“That scoundrel!” cried the farmer angrily. “Ay, a scoundrel he was.” And a murmur from those around showed that he had voiced the general feeling. “He duped them all. Not a man but was on his side. I remember him, and his lying sermons and his talk—and I was no wiser than the rest, to doubt my old friend. Ørlygur à Borg, he was a true man, and Sera Ketill that killed him—his own father.... I shan’t forget! And his poor wife, the Danish Lady at Hof—ruined for life. Twenty years now she’s lived at Borg, and never got back to sense nor wit. ’Tis a comfort to think he’ll suffer for it all, or there’s no justice in heaven. The Devil must have marked him from the first—and took and kept him, and best he should. If I met Sera Ketill at the gates of Paradise, I’d turn and go another way.”
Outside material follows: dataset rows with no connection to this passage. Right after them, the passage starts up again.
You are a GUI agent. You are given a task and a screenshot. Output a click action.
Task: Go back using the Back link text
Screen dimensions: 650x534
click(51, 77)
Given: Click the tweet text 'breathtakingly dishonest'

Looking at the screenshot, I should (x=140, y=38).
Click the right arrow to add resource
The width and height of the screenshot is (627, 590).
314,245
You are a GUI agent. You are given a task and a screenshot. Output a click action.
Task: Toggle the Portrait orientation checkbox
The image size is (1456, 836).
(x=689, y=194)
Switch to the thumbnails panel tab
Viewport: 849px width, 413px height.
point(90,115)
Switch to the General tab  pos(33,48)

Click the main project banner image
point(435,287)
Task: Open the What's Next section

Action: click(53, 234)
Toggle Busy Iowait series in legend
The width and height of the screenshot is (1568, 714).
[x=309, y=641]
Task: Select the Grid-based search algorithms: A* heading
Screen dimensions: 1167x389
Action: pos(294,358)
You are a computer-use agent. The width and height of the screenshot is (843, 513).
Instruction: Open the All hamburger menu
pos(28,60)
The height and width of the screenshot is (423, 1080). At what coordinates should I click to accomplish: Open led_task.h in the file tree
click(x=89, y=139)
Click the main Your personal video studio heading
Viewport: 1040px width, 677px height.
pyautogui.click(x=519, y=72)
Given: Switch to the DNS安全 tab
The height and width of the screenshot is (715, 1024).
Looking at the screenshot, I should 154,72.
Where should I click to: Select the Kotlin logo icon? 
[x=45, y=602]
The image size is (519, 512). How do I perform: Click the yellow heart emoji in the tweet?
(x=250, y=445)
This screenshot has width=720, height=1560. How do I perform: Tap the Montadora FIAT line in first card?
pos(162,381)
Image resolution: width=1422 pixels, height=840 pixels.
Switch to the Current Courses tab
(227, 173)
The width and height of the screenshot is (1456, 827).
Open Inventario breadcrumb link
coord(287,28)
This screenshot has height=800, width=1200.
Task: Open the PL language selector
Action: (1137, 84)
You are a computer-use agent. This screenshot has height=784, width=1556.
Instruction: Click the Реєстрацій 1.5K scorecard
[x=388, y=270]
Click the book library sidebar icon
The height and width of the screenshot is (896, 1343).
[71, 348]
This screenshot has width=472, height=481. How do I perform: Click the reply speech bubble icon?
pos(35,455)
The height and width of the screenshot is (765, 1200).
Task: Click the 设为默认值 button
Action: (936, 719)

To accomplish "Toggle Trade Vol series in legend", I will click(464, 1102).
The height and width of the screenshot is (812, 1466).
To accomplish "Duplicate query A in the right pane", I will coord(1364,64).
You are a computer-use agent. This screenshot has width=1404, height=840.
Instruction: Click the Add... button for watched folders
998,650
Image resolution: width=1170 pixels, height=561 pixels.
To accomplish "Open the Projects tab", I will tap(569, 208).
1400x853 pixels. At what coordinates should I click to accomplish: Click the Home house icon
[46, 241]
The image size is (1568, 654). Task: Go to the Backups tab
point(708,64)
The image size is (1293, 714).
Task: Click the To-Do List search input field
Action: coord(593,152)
And the farmer laughed, pleased with his own wit and confident of his own salvation.
Guest the One-eyed had listened with pale face to the outburst of hatred and scorn. At last he rose heavily to his feet and said:
“It is time a weary man went to his rest.”
The farmer went with him to the barn.
“If you will sleep here,” he said. “Though why you should, with a fine bed waiting, I can’t see.”
“’Tis best to seek a place that’s not above one’s deserts,” said the other mildly. And he added, “Though, for some, it may be hard to find.”
Left to himself, the wanderer lay staring into the darkness. And his lips moved in an inaudible prayer.
“My God, my God—if only I might dare to hope for forgiveness at the last; only one gleam of Thy mercy to lighten my heart. I am weighed down with the burden of my sin, and long has been my penance, but what is all against the evil I have done? Yet I thank Thee, Lord, that I alone am let to suffer; that Thy wrath has not been visited on that innocent child.”